- PROBLEM DETAILS -
Below, locate the line that contains "Where should I click to: Open". Repeat exactly from that line to the line that contains "The width and height of the screenshot is (509, 230).", inclusive, leaving out the pictures.

- AVAILABLE DATA -
# # # # # # #
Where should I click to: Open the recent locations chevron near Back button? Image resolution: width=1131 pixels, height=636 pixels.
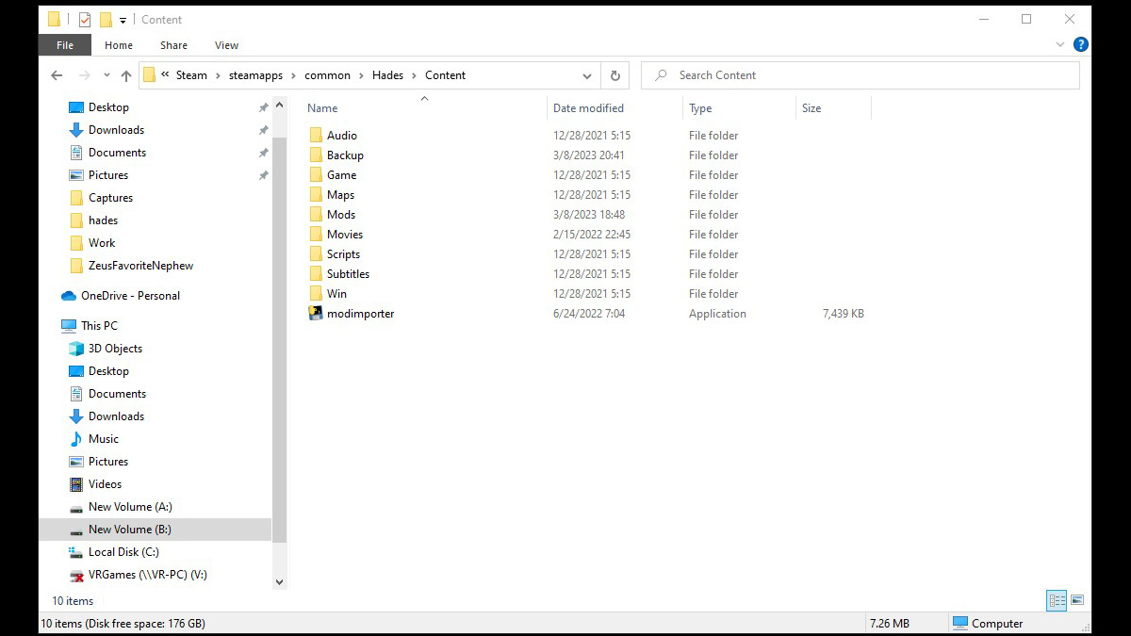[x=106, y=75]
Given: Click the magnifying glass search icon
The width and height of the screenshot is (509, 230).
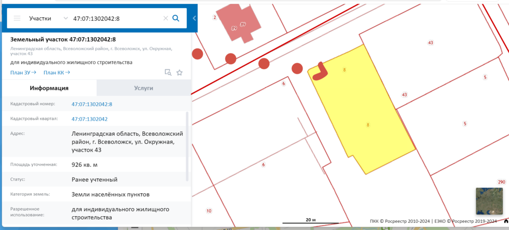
# # # # # # #
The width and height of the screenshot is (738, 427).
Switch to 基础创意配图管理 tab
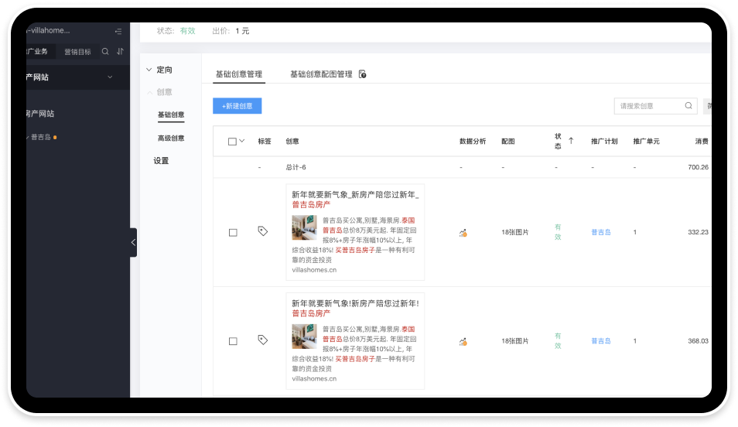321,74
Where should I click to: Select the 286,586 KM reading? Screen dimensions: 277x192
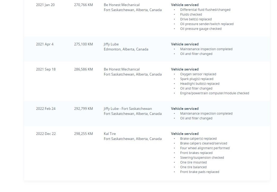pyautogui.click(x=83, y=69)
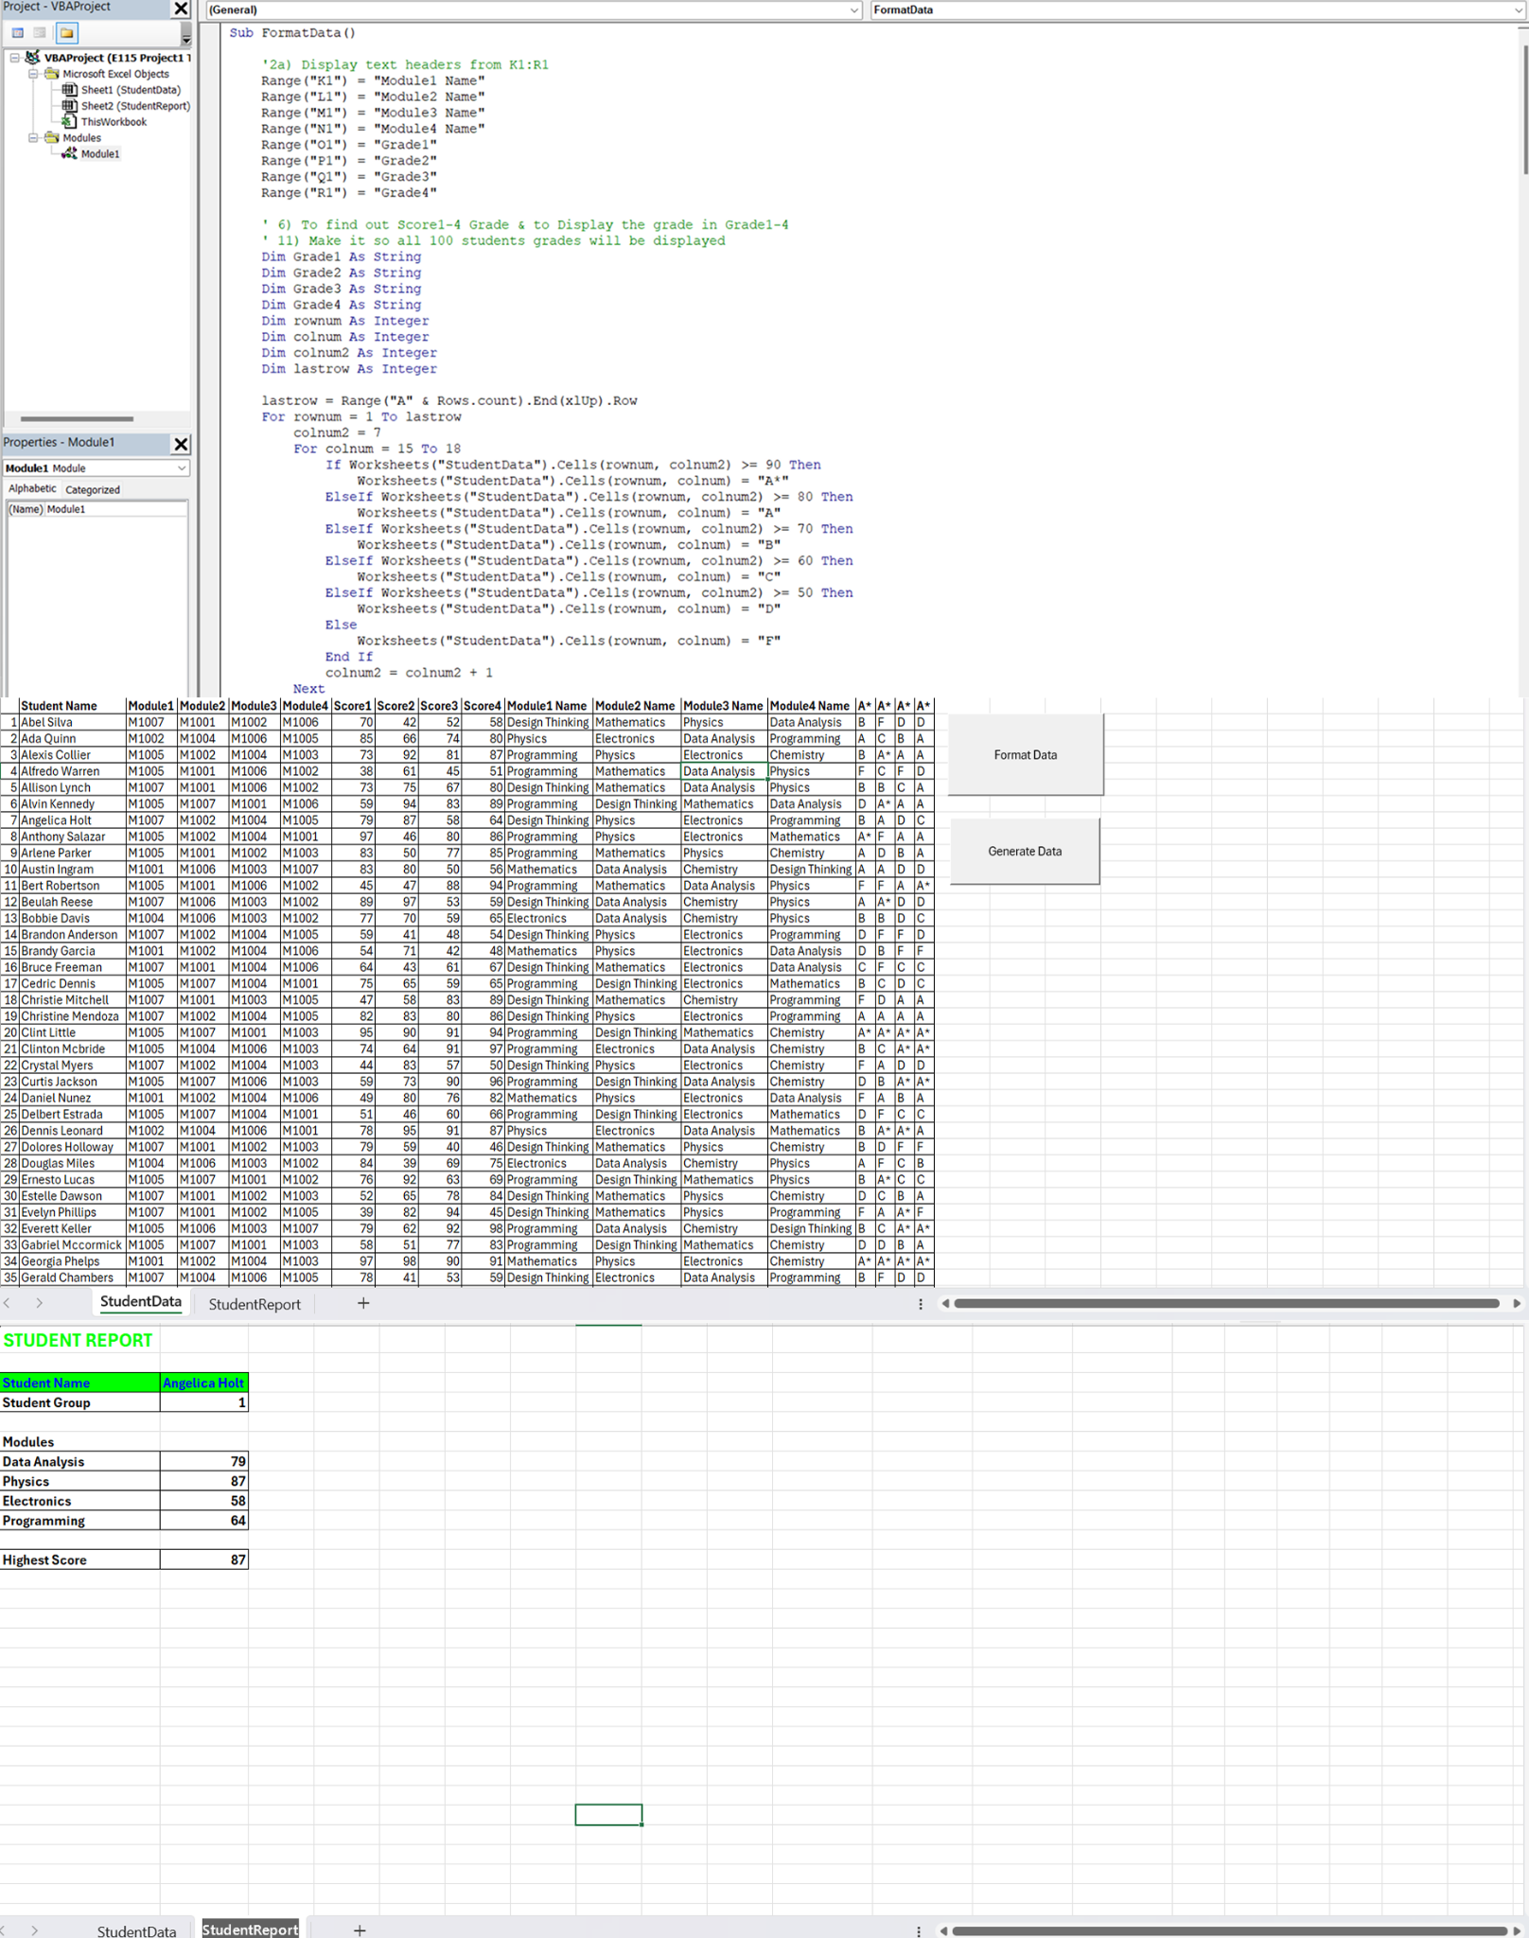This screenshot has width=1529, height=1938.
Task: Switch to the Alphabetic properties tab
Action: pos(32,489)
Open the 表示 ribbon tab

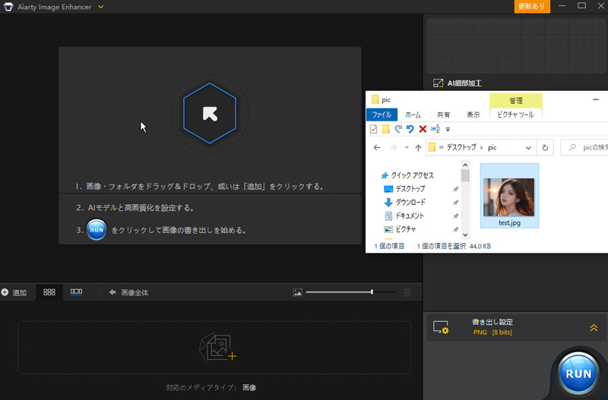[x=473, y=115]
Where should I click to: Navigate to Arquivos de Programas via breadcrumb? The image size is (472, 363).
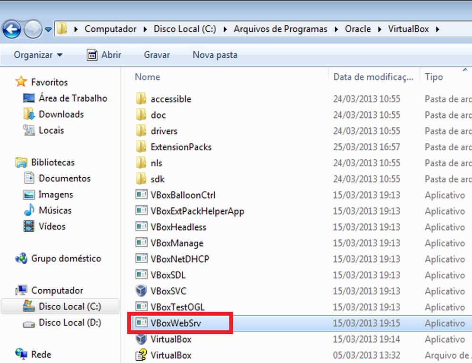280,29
# # # # # # #
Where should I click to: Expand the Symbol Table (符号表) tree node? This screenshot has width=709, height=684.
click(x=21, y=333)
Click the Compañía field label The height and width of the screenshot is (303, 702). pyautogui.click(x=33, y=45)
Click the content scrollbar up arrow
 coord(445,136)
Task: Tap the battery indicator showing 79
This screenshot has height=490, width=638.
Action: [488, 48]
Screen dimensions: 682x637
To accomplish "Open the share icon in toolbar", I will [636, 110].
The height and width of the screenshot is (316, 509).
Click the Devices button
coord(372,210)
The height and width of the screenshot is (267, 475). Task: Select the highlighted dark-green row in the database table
# # # # # # #
- RESPONSE -
Where should I click to: Open the recent locations chevron near Back button? Image resolution: width=1131 pixels, height=636 pixels.
[x=106, y=75]
Given: Click the magnifying glass search icon
The width and height of the screenshot is (509, 230).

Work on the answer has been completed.